*Data items*:
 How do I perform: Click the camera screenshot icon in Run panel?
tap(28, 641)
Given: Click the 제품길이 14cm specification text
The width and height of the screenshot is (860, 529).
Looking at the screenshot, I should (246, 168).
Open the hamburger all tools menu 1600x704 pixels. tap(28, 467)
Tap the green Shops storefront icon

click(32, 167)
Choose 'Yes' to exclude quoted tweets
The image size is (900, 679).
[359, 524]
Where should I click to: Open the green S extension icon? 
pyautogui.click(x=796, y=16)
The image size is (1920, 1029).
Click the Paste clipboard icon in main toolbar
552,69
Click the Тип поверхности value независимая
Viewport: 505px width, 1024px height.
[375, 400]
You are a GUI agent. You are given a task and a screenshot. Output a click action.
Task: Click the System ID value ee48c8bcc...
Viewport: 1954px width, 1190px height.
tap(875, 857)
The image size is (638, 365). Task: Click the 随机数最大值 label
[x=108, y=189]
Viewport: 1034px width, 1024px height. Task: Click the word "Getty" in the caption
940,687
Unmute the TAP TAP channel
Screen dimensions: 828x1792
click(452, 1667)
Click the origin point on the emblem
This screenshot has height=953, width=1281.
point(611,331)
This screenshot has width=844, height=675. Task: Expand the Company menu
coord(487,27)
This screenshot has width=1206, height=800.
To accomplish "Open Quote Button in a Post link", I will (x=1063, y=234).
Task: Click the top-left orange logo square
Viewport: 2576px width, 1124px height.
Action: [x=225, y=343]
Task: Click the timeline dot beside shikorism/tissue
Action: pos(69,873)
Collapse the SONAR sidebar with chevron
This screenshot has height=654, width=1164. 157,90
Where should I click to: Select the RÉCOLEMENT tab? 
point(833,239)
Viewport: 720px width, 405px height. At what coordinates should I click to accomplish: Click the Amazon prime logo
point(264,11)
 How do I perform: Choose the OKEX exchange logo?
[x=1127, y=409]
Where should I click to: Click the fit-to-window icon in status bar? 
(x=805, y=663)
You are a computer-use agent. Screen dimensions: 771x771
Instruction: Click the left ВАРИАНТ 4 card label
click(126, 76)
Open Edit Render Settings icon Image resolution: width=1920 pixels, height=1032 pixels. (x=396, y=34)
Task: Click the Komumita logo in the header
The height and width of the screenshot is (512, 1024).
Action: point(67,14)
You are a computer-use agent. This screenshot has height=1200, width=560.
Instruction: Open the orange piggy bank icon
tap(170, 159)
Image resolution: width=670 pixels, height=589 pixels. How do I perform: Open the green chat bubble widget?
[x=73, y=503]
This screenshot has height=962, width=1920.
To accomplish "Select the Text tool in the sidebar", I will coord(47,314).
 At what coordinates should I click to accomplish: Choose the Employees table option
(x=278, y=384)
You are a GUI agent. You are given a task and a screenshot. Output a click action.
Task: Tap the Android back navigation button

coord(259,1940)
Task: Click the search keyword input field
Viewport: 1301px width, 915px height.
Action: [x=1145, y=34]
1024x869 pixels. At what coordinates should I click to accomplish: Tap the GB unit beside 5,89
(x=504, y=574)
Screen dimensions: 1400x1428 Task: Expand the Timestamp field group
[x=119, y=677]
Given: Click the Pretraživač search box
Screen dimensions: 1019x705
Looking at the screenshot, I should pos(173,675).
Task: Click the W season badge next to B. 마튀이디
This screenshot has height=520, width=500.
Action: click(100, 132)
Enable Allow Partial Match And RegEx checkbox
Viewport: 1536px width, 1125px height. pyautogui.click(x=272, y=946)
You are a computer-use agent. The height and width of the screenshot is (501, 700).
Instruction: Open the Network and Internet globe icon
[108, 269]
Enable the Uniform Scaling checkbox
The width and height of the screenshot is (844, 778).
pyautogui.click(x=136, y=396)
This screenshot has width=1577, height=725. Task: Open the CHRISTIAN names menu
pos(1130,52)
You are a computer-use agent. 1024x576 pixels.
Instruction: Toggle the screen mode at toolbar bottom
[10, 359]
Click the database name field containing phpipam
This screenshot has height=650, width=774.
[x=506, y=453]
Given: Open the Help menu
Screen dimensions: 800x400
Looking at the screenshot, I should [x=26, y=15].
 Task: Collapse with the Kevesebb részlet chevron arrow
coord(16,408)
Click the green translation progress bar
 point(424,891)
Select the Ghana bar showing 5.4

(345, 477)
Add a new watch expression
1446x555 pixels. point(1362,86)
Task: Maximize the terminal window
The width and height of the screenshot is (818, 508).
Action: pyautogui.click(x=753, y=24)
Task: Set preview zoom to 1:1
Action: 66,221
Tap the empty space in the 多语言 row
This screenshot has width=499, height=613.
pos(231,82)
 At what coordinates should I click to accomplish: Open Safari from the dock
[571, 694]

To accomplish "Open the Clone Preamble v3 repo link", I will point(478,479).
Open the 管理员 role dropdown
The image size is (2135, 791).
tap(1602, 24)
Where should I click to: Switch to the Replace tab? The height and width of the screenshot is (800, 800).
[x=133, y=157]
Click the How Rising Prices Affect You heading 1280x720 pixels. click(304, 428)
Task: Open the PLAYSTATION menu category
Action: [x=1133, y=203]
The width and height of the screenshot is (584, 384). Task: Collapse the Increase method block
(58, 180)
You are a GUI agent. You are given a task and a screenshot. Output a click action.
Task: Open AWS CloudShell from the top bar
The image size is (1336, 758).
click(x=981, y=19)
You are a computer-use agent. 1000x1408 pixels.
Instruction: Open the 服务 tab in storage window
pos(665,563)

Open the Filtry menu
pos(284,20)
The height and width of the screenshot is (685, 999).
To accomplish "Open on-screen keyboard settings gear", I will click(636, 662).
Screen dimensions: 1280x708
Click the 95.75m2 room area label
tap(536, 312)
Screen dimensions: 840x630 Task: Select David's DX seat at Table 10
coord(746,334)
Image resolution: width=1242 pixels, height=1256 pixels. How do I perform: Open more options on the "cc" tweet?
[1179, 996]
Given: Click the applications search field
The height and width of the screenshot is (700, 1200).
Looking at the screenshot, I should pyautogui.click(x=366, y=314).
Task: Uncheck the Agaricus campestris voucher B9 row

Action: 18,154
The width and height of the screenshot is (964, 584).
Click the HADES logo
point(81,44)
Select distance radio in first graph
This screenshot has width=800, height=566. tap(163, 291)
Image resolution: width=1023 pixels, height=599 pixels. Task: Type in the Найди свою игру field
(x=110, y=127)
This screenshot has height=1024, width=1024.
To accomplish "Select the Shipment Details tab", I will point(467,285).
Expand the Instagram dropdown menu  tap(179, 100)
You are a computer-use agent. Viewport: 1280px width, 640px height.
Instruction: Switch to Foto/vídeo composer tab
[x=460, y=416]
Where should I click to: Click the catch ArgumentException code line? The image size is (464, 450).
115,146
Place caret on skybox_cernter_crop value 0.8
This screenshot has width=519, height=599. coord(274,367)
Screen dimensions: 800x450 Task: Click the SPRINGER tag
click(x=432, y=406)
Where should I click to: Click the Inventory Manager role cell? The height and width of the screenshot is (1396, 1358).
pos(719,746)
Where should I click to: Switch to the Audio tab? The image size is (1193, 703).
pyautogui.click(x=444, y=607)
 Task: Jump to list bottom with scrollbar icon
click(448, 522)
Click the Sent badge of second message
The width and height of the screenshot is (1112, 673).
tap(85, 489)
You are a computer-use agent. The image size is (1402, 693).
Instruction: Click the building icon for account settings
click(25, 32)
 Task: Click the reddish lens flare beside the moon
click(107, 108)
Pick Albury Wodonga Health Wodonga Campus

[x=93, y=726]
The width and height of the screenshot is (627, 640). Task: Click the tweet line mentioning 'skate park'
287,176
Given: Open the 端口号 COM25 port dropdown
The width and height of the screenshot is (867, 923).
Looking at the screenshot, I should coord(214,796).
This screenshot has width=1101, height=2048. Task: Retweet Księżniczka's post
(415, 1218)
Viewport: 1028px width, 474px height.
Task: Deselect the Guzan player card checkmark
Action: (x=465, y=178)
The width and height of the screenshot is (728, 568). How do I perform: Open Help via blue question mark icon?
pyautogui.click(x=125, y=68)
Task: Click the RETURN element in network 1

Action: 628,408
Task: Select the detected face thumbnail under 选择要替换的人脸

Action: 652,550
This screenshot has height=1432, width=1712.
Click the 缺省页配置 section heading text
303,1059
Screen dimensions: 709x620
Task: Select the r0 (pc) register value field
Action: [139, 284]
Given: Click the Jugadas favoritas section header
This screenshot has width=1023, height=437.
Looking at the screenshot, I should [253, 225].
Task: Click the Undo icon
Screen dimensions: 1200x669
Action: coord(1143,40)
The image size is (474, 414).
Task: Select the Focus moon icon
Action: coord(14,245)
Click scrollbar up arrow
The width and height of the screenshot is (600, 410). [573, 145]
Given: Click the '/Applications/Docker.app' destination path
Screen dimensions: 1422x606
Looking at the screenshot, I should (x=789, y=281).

*What the task requires*:
Go to the line with "Task: Click the search keyword input field" in the entries above and repeat every line from there through the line with "Given: Click the Pretraživač search box", exactly and with no other text.

*Result of the exercise*:
Task: Click the search keyword input field
Viewport: 1301px width, 915px height.
Action: [x=1145, y=34]
1024x869 pixels. At what coordinates should I click to accomplish: Tap the GB unit beside 5,89
(x=504, y=574)
Screen dimensions: 1400x1428 Task: Expand the Timestamp field group
[x=119, y=677]
Given: Click the Pretraživač search box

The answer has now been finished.